Il carcere si accompagna a condizioni ancor più deprivanti se la reclusa è madre. La detenzione si traduce spesso in situazioni abortive se, come accaduto a Rebibbia nell’agosto del 2021, la donna si trova a partorire con il solo aiuto della compagna di cella perché i medici non fanno in tempo ad arrivare. Per quante invece un figlio già ce l’hanno, la condizione detentiva si ripercuote tanto sulla madre che sui bambini: entrambi vivono in spazi ristretti all’interno dei quali le loro esistenze soffocano tra rigide regole da seguire.
Secondo la psicologia evolutiva, i primi tre anni di vita sono fondamentali per stimolare possibilità relazionali e cognitive del figlio. Se questo periodo viene trascorso nel regime di deprivazione sensoriale e esperienziale che si vive in carcere, questo conduce spesso alla cosiddetta “sindrome da prigionia”. Paolo Siani, direttore della UOC (Unità Operativa Complessa) Pediatria delle malattie croniche e multifattoriali dell’Ospedale Santobono di Napoli, individua con questa espressione la «difficoltà nel gestire le emozioni e il senso di inadeguatezza, di sfiducia, di inferiorità, che si accompagna a un tardivo progresso linguistico e motorio, causato dalla ripetitività dei gesti, dalla ristrettezza degli spazi di gioco e dalla mancanza di stimoli».

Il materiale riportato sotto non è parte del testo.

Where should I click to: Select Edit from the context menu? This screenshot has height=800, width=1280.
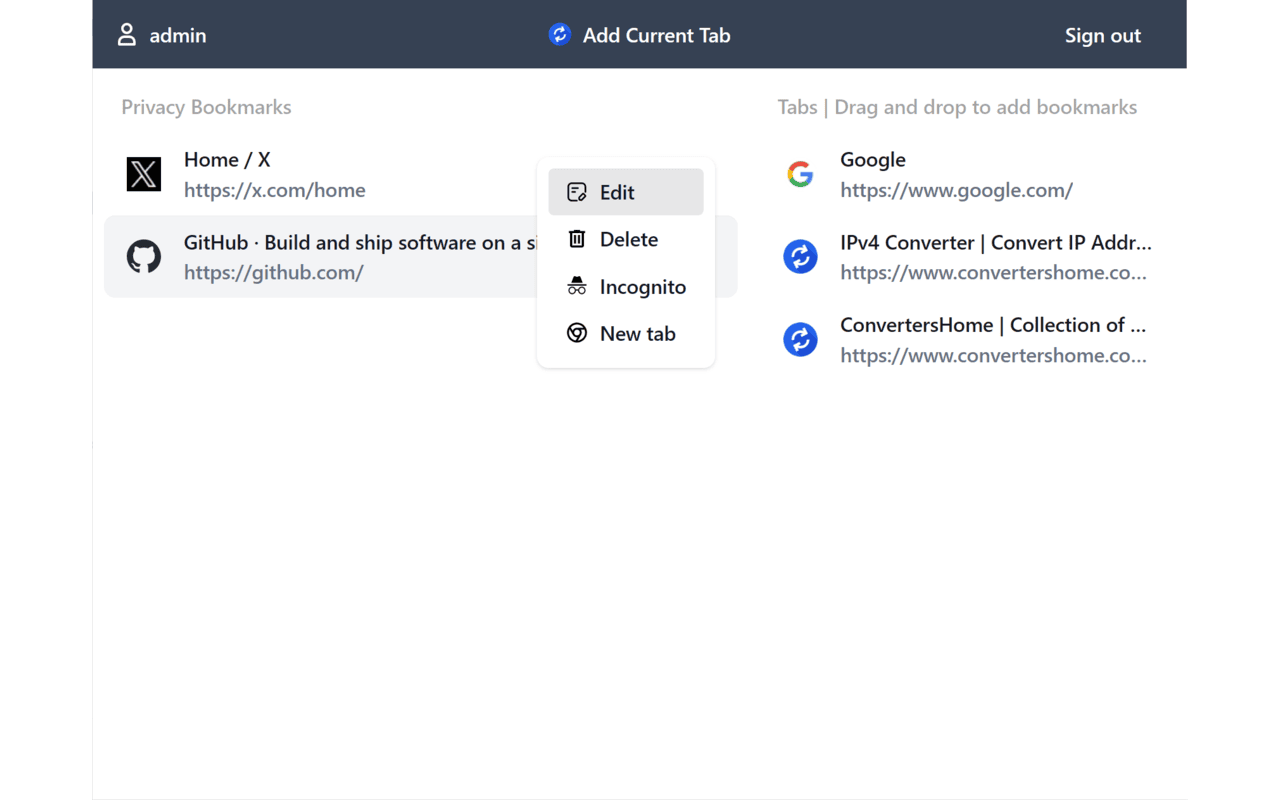[x=616, y=191]
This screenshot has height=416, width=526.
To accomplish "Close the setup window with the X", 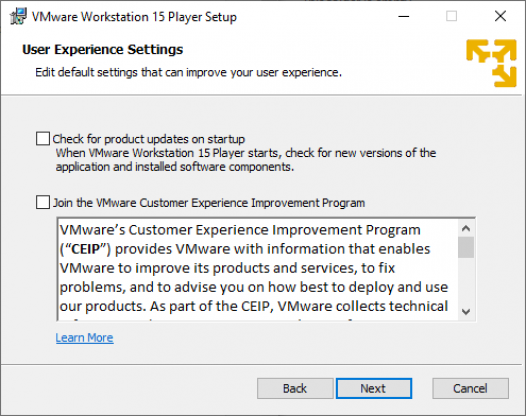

Ancora Siani sottolinea che se il figlio, dopo un periodo trascorso insieme alla madre in carcere, viene separato da lei, va incontro a «un senso di abbandono e solitudine che si trasformerà in rabbia e ribellione e che potrebbe indurlo, un domani, a commettere reati». La madre detenuta, dal canto suo, oltre a trasmettere il personale disagio al bambino, vive il carcere come fosse una pena estesa anche al figlio. E ciò fa aumentare il senso di inadeguatezza e di colpa della donna che, in alcuni casi, la porta a compiere gesti estremi.